What you are asked to do: The output must consist only of the lines from the one with "Where should I" through the end of the listing, restated exactly and free of pictures.
········
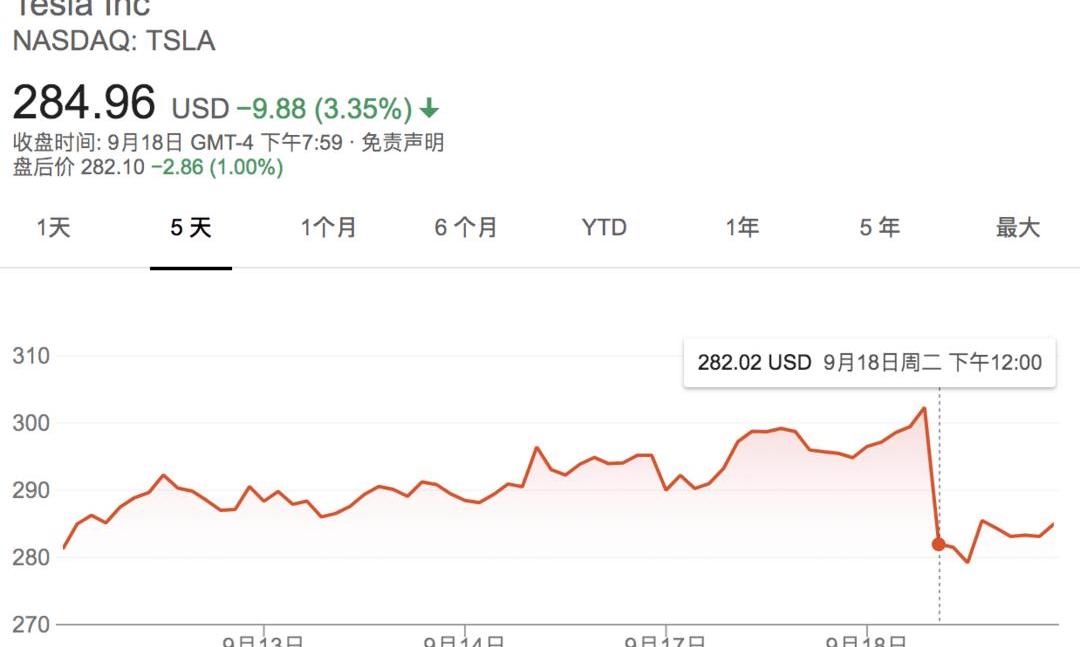Viewport: 1080px width, 647px height.
Task: Click the green down arrow icon
Action: pos(429,108)
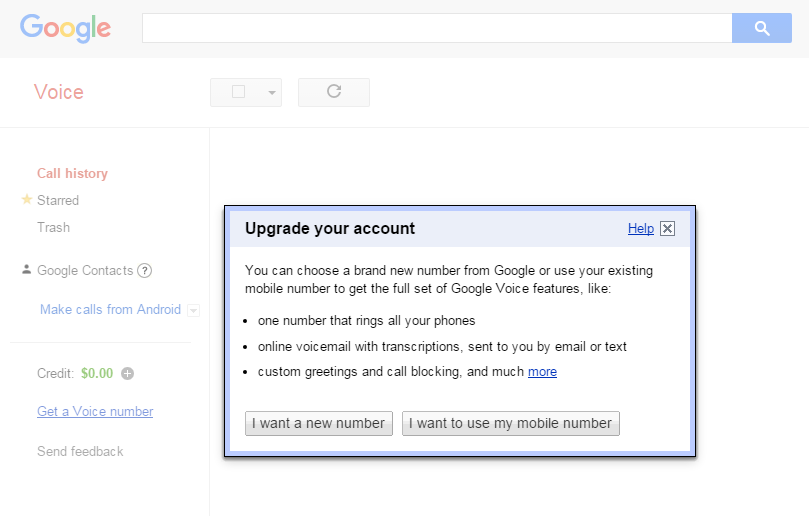Screen dimensions: 809x516
Task: Toggle the select-all checkbox in toolbar
Action: [x=238, y=92]
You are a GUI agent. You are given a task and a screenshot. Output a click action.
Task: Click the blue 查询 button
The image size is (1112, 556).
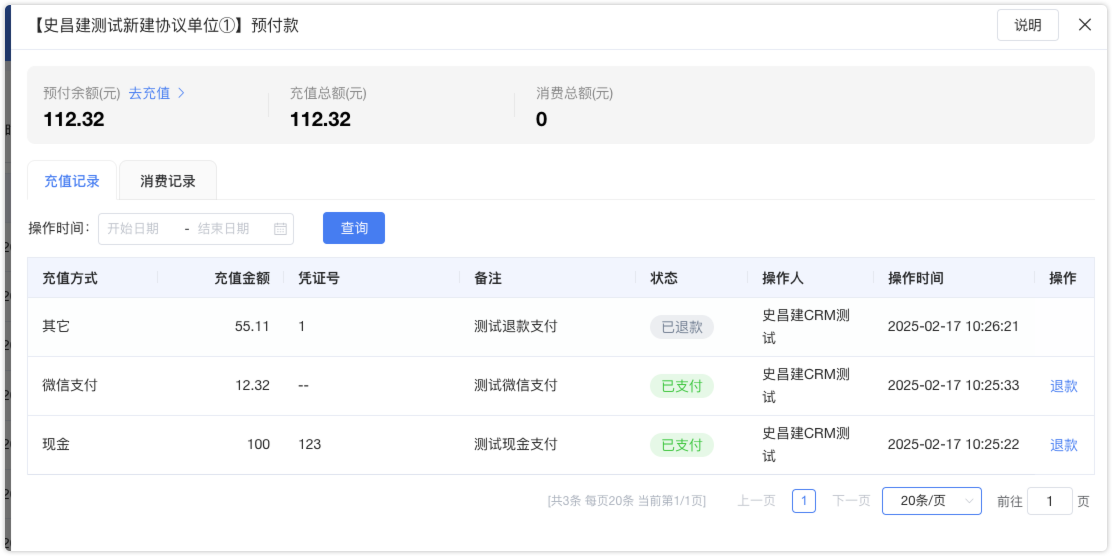[x=354, y=228]
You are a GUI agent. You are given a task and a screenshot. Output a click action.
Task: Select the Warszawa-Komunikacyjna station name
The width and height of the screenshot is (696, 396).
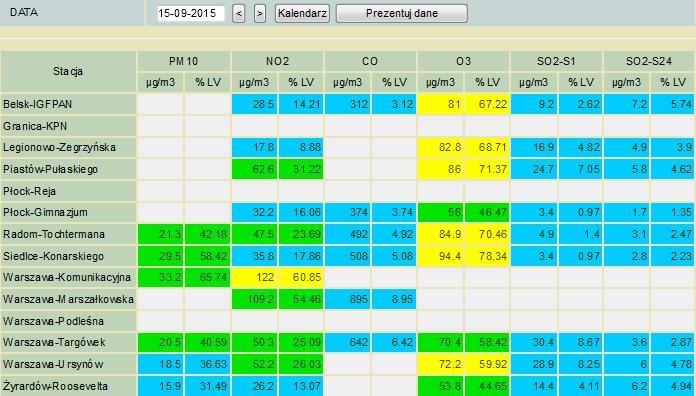pos(67,277)

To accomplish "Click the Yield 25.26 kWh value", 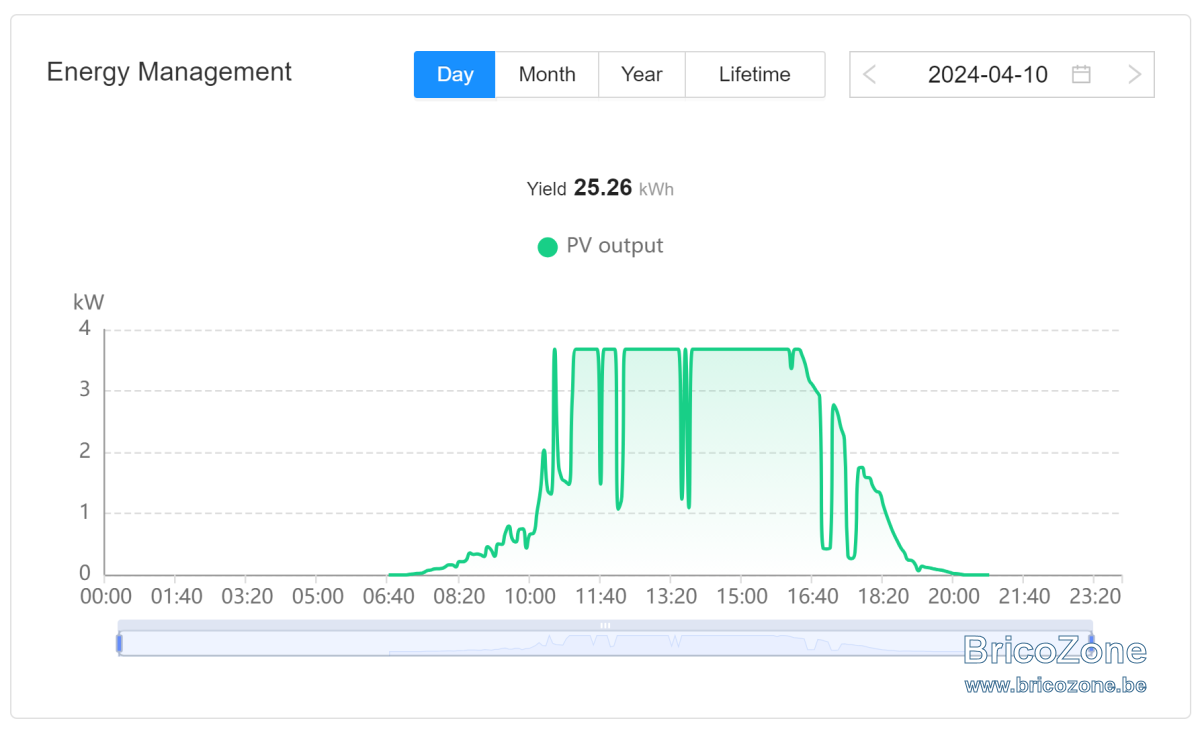I will pos(601,188).
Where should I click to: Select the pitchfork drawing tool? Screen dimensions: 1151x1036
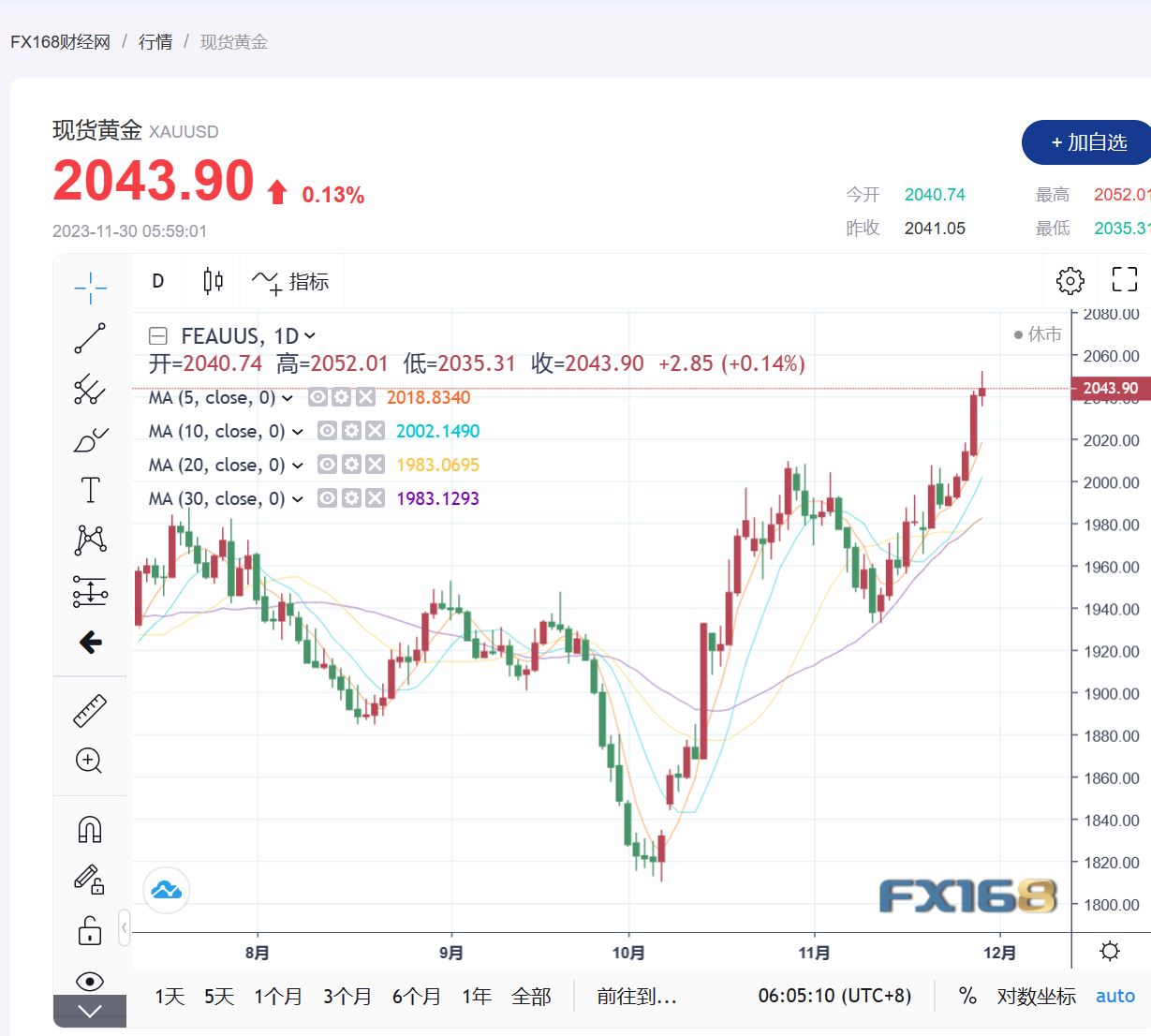click(90, 389)
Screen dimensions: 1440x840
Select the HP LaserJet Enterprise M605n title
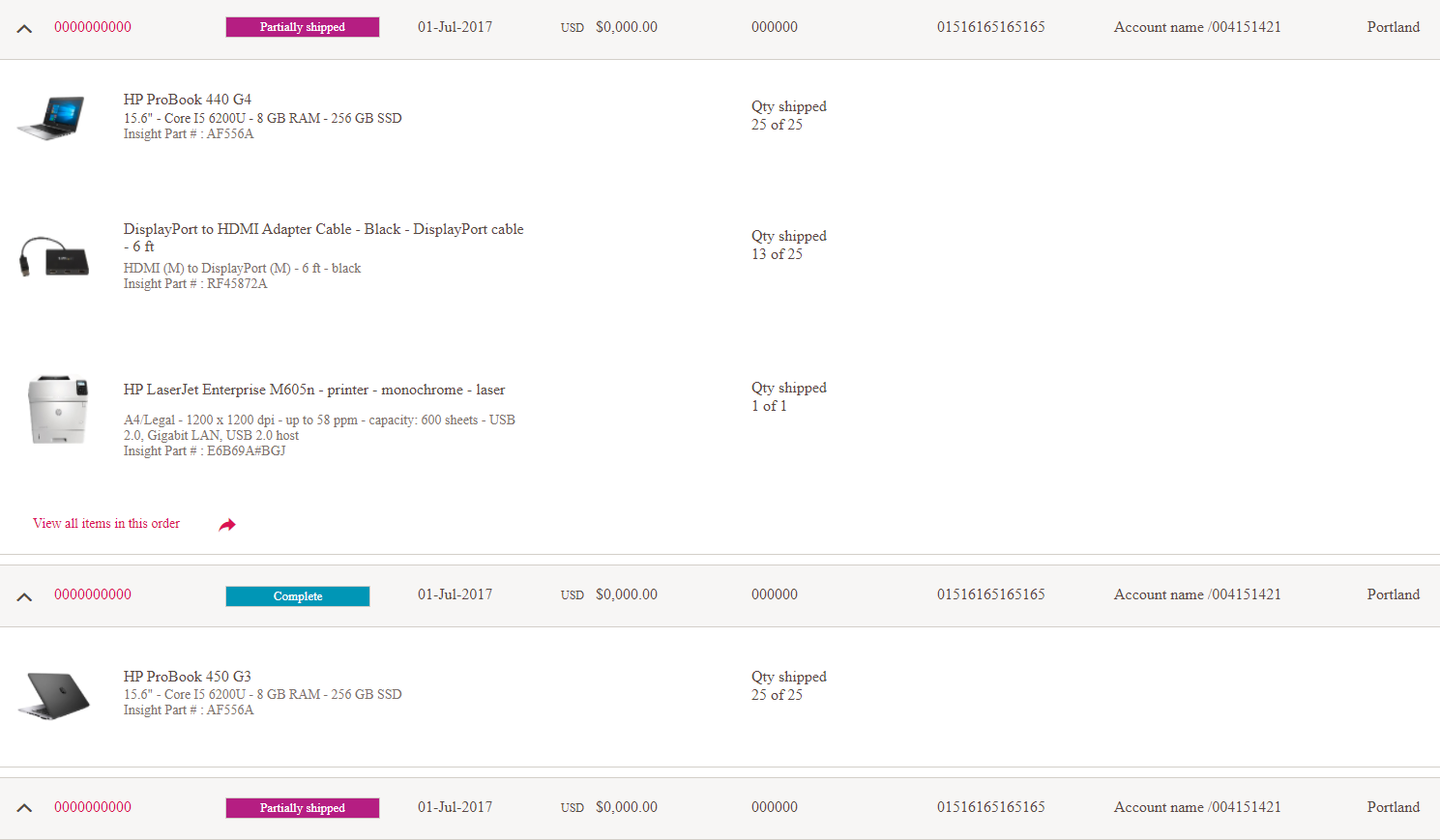point(314,390)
········
Answer section:
Where should I click to: Select the pitchfork drawing tool? Screen dimensions: 1151x1036
click(90, 389)
Screen dimensions: 1440x840
Select the HP LaserJet Enterprise M605n title
point(314,390)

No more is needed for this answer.